:: TASK DIRECTIONS ::
Print the data exactly as it is given, please.

--

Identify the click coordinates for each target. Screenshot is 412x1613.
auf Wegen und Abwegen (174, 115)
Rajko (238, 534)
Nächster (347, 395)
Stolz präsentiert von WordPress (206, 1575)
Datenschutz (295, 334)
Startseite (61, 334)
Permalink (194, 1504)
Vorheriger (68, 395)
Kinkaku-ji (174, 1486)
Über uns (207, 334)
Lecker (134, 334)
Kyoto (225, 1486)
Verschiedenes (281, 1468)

--

:: TASK RESPONSE ::
Identify the click coordinates for each target. Screenshot is 412x1613.
auf Wegen und Abwegen (174, 115)
Rajko (238, 534)
Nächster (347, 395)
Stolz präsentiert von WordPress (206, 1575)
Datenschutz (295, 334)
Startseite (61, 334)
Permalink (194, 1504)
Vorheriger (68, 395)
Kinkaku-ji (174, 1486)
Über uns (207, 334)
Lecker (134, 334)
Kyoto (225, 1486)
Verschiedenes (281, 1468)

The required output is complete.